After some enquiries by the owners of the wharf, it was decided that as far as anyone knew, furnace oil was not inflammable when it was spread on water. (Hmm...well it was a long time ago!). They continued their welding activities though having some care to not let stuff drop into the water. In the meantime, the SS Wagon Mound happily went on its way leaving, what was to become, a trail of disaster behind it.

Sadly, in those days, there was not a lot of care for the well-being and cleanliness of water and so there was some cotton waste merrily bobbing along beneath the wharf. Sparks from the welding cascaded prettily down and landed on the cotton which caught fire leading to the ignition of the oil-coated timbers supporting the wharf resulting in a conflagration of devastating consequences.

Unfortunately, the owners of the wharf, when suing the charterers of the Wagon Mound for the damage, argued themselves into a bit of a corner. They argued that it must have been petrol that was spilt into harbour as everybody knows that furnace oil does not burn! Er...so... where did that leave them when it was established that it was not petrol but furnace oil. Well, actually, nowhere because after much fighting in the Australian Courts the case came over to England to be heard at the Privy Council (which is where appeal cases from Australia go to be decided) and they said that it was not "foreseeable" that a fire would result from the spillage of the oil.
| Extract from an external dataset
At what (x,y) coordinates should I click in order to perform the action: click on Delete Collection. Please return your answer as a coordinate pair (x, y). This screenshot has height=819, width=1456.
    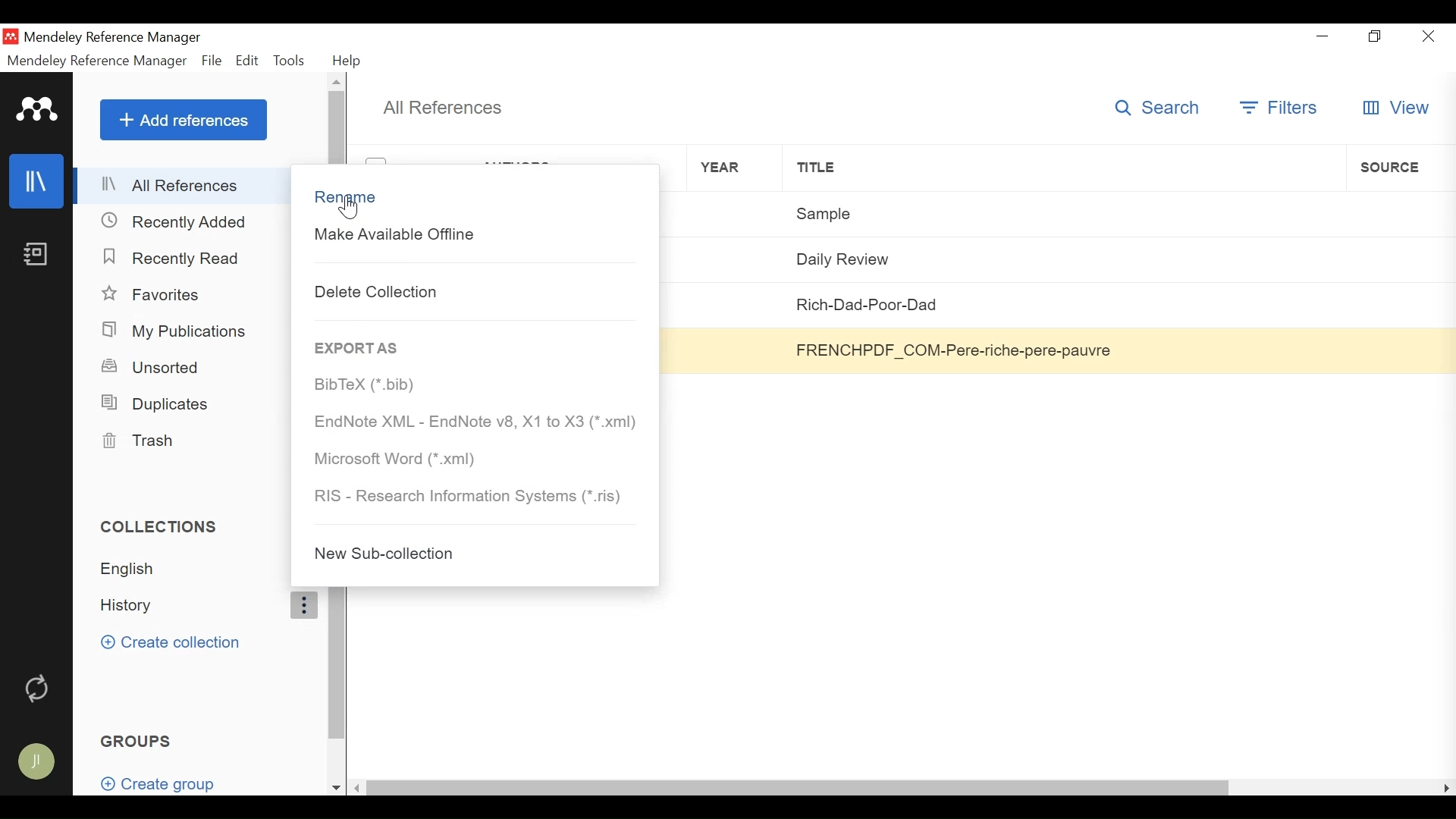
    Looking at the image, I should click on (473, 291).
So there we have it. This case established foreseeability in English law. Prior to that, if someone was negligent, they were liable for the direct consequences of the negligence (ie dropping a plank into the hold of a ship that had been carrying benzene and when the plank hit the bottom of the hold, it caused a spark which ignited the fumes that were still in there). From this point on, it had to be reasonably foreseeable that your negligence would cause the damage that it had caused before you could be sued for it. If it was too "remote" then you wouldn't be held to be liable for the damage.

In this case and unfortunately for the owners of the wharf, they were very reluctant to argue that fire was the foreseeable result of sparks landing on furnace oil on the water, as it was their workmen who had decided that it wasn't. (I think they call that being hoist by your own petard).

Viscount Simonds, when giving his judgment on the matter, said 'The raison d'ĂȘtre of furnace oil is, of course, that it shall burn, but I find the [defendants] did not know and could not reasonably be expected to have known that it was capable of being set afire when spread on water.' (Case citation: Overseas Tankship (UK) Ltd v Morts Dock and Engineering Co Ltd or The Wagon Mound (No 1) [1961] UKPC 1)

Ironically for the owners of the wharf, the owners of the 3 ships that had been moored there and also destroyed in the fire, went on later to sue the charterers of the SS Wagon Mound and succeeded. Based on exactly the same facts as the first case, the Privy Council said that a reasonable ship's engineer would have been aware that his carelessness could cause a risk of fire and as the gravity of the potential damage from such an event was of such great magnitude, there was no excuse for him allowing the oil to escape.

So there you have it. It is now established in English law that you will be able to claim damages where the extent of possible harm from someone's negligence is so great that a reasonable man would guard against it (even if the chance of the loss occurring was very small). (Case citation: Overseas Tankship (UK) Ltd v The Miller Steamship Co or The Wagon Mound (No 2) [1967] 1 AC 617)

The lesson in plain English is this - if you behave in a negligent way without due care and attention to what you are doing and your behaviour causes other people to suffer some kind of loss or damage, then as long as the damage that they have suffered is in your reasonable contemplation, you will be liable for it. Shimples - as they say in Russia!